To get your child off on the right track, teach him to enjoy the flavor of fresh foods before he gets hooked on canned, artificial tastes. While babies are born with a natural preference for sweets (breast milk is very sweet), the rest of their taste preferences are learned. Even children as young as three years can make the connection between good food and a good feeling.
Tips to shape young tastes:
Breastfeed as often and as for as long as possible. The longer you do it, the greater the health benefits.
Serve fresh or frozen baby and toddler foods. The less the canned, over-processed foods the better.
Graze on “grow foods,” like organic yogurt, blueberries, tomatoes, ground nuts, oatmeal, etc.
Avoid the terrible threes: high-fructose corn syrup, hydrogenated oils or trans fats, and any color additive with a number symbol.
Be a healthy eating role model for your kids.
Shape, don’t control.
Surround your kids with a wide variety of nutritious and new foods.
Enjoy happy meals! (But not too many Happy Meals.)

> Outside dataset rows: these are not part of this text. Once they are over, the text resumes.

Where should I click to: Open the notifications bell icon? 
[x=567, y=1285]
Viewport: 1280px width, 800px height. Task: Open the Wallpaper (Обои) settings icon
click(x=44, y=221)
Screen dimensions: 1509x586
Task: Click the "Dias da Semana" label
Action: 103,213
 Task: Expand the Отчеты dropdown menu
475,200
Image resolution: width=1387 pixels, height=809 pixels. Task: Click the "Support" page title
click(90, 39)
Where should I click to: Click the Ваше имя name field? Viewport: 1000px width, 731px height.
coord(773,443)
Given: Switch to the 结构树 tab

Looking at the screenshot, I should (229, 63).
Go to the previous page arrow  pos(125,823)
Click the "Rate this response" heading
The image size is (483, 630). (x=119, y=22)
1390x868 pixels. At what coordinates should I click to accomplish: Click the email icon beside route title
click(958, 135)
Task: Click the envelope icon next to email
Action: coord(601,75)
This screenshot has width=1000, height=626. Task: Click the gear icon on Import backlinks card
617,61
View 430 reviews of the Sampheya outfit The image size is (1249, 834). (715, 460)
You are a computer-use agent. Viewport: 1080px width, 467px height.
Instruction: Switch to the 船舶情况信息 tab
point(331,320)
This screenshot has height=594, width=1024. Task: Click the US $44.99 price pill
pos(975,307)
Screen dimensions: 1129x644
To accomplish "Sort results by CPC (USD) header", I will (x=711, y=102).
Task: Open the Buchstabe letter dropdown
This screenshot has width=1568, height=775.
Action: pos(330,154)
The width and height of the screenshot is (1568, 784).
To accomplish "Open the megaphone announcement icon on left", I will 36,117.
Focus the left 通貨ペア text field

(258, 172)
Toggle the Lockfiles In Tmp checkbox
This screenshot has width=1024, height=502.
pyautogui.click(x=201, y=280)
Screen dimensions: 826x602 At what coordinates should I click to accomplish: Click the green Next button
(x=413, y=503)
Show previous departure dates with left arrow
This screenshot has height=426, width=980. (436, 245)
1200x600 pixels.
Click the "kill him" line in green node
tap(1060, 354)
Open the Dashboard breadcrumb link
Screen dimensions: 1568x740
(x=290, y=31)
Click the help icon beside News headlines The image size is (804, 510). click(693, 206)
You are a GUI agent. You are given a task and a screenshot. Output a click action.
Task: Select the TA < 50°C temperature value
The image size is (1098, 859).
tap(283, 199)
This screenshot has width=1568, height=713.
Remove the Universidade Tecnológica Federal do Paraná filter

Many kids ago, we began following the theory that if you expose young taste buds to only healthy foods during the first three years, these healthy eating habits are likely to continue when the child is older and on into adulthood.
For the first three years, Martha made homemade baby food with farm-to-market produce; few jars, cans, or packaged foods were given.
So what happened when these junk-food-deprived children got out into the sugar-coated and fat-filled world of birthday parties and fast-food outlets? No surprise, they ate French fries and licked icing from their fingers. But they didn’t overdose. Halfway through the mound of icing-filled birthday cake, they would slow down or stop, and they almost never asked for a second helping.
One day, we watched our children go through the line at a local salad bar restaurant. Like most kids, they bypassed the fresh, green-filled adult food and headed for the kiddie salad bar, filled with fatty, breaded chicken, artificially colored and heavily sugared cereal, and dye-colored gelatins.
Yet, after a few bites, much of the junk food remained on their plates, and we found them gravitating back toward the adult salad bar. Health food-primed children seldom overindulge, and that’s the best we can hope for in raising a healthy body—a child and an adult who avoids excesses.